(begin)

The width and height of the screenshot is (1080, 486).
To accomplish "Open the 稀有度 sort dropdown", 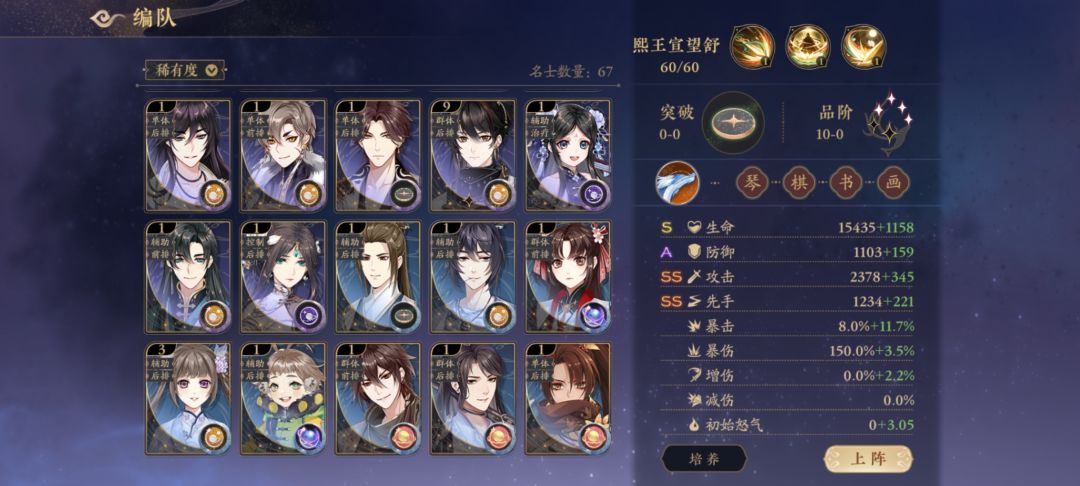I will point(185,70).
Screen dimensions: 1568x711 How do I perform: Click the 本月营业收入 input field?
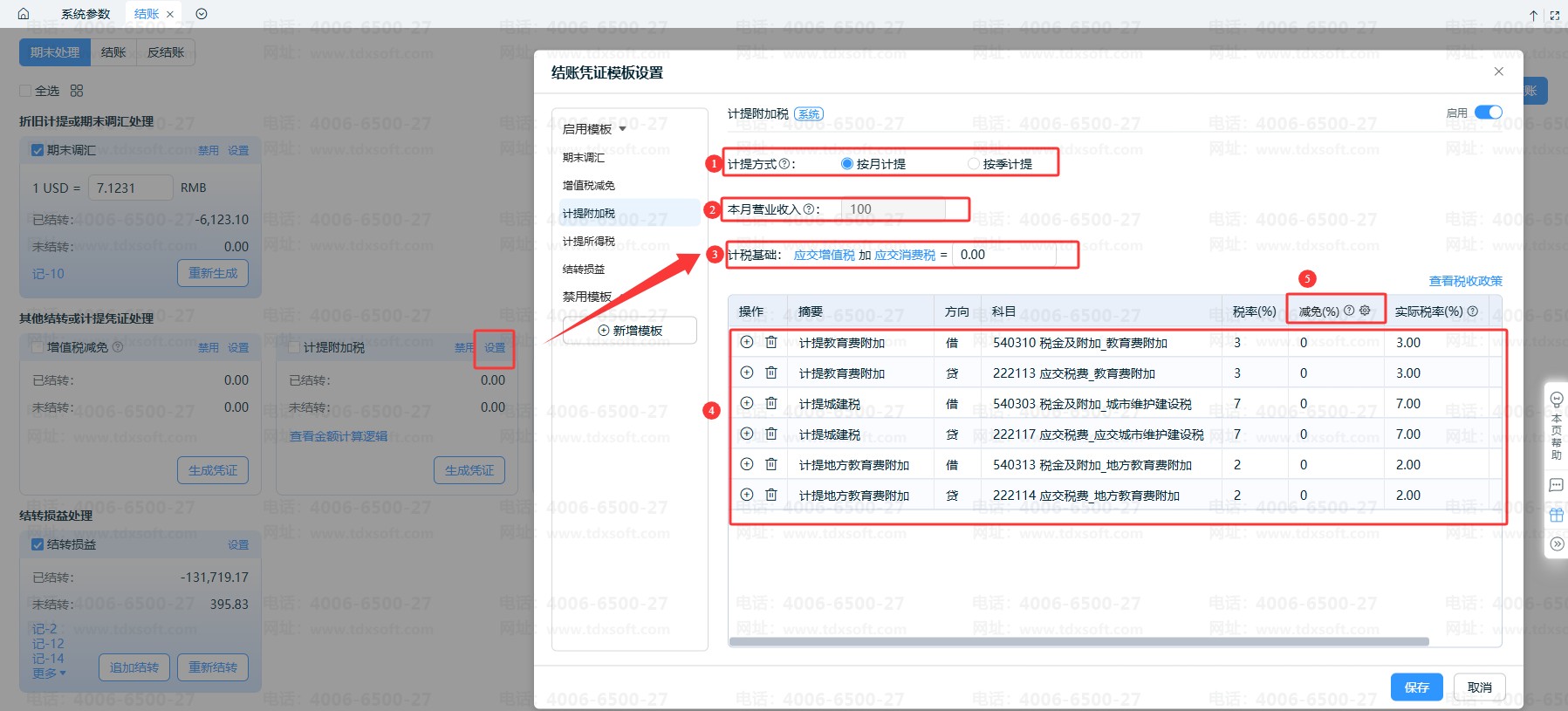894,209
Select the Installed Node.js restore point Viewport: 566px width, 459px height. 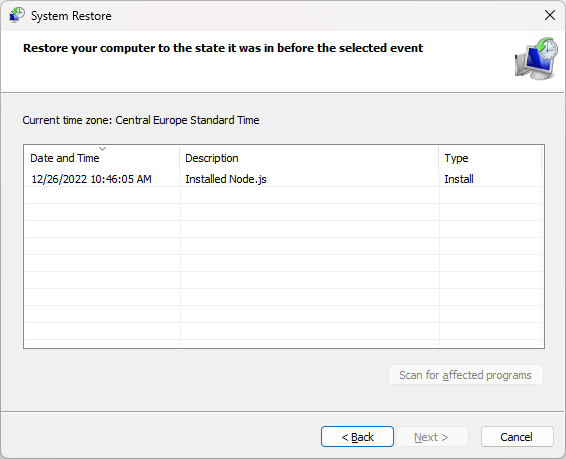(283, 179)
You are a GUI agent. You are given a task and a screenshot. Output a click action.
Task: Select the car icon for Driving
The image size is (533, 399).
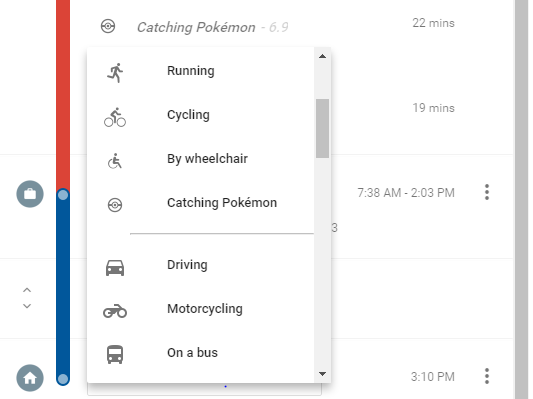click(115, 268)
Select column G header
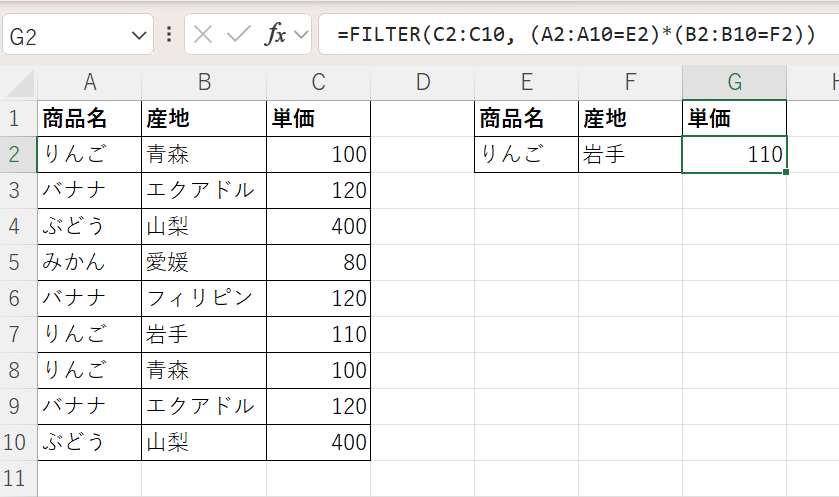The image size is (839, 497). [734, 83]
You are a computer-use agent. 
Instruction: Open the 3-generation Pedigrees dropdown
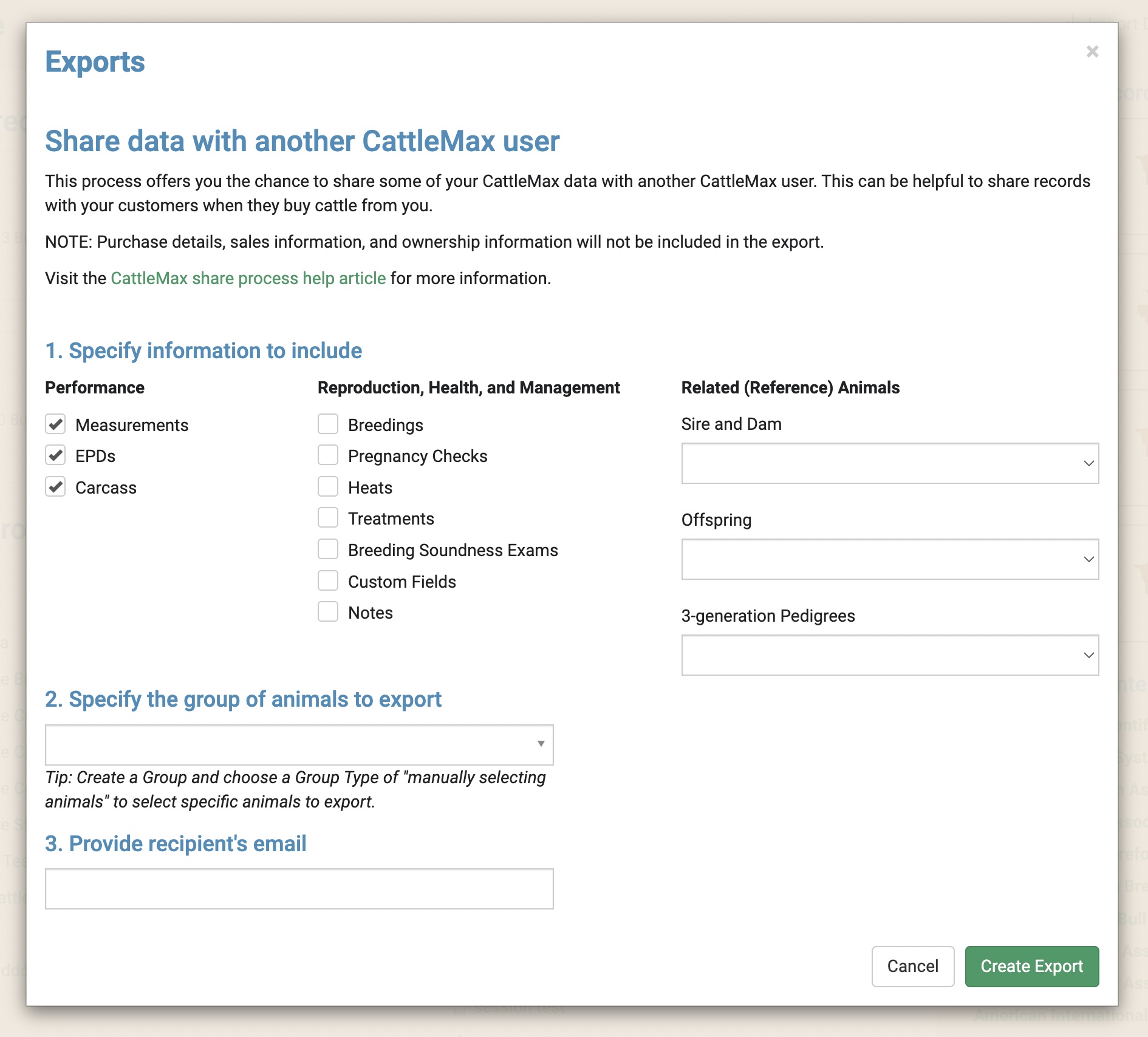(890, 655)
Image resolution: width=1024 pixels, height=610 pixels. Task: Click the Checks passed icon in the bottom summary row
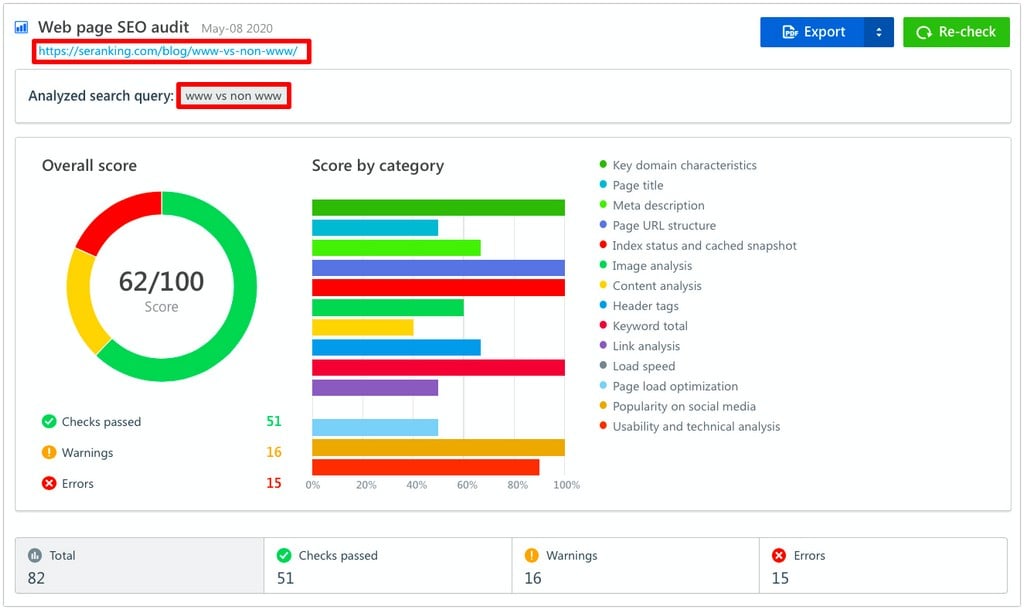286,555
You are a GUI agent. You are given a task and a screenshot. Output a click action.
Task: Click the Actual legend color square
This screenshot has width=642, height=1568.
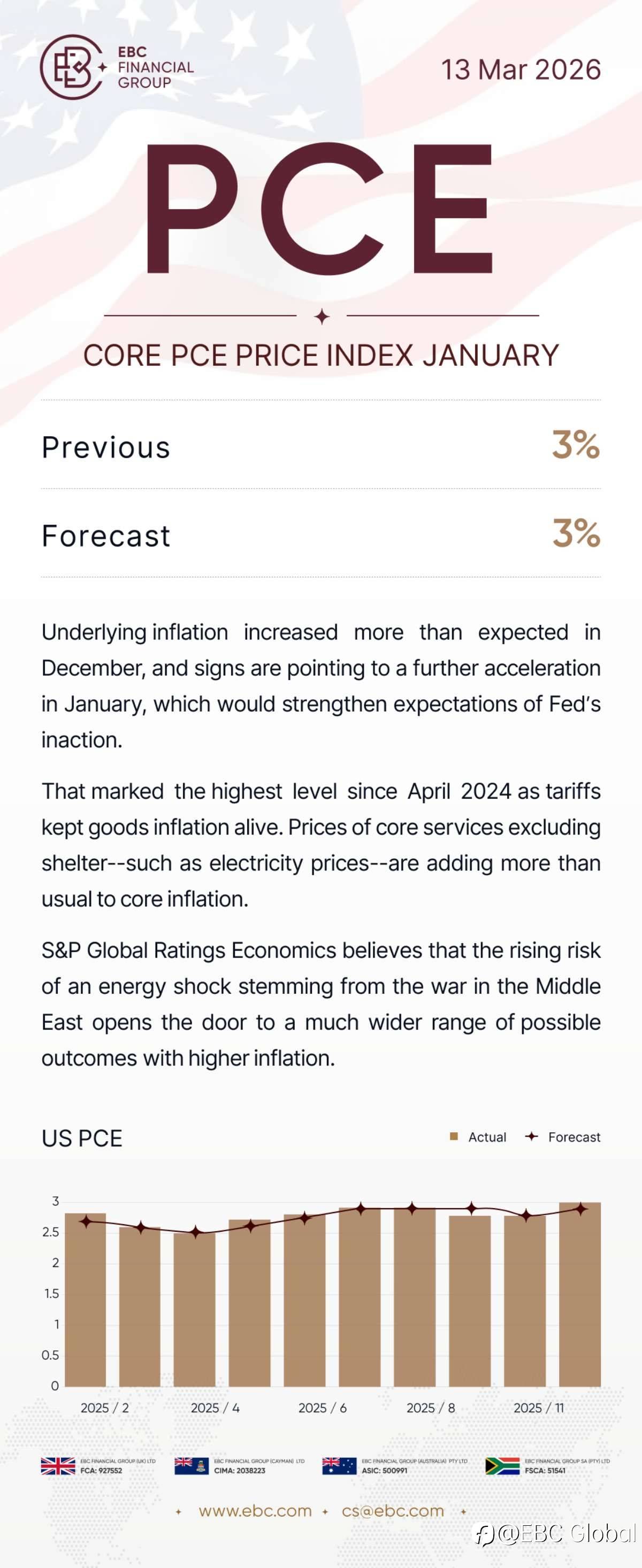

(end)

◆ WRITTEN PROBLEM
Reproduce the data word for word, from the line with "You are a computer-use agent." through the end of the data, leaving out the pictures.

◆ TASK OUTPUT
You are a computer-use agent. 
Instruction: Open the 3-generation Pedigrees dropdown
(890, 655)
Image resolution: width=1024 pixels, height=610 pixels. Task: Click the Checks passed icon in the bottom summary row
286,555
You are a GUI agent. You are given a task and a screenshot. Output a click action.
Task: Click the Actual legend color square
This screenshot has width=642, height=1568.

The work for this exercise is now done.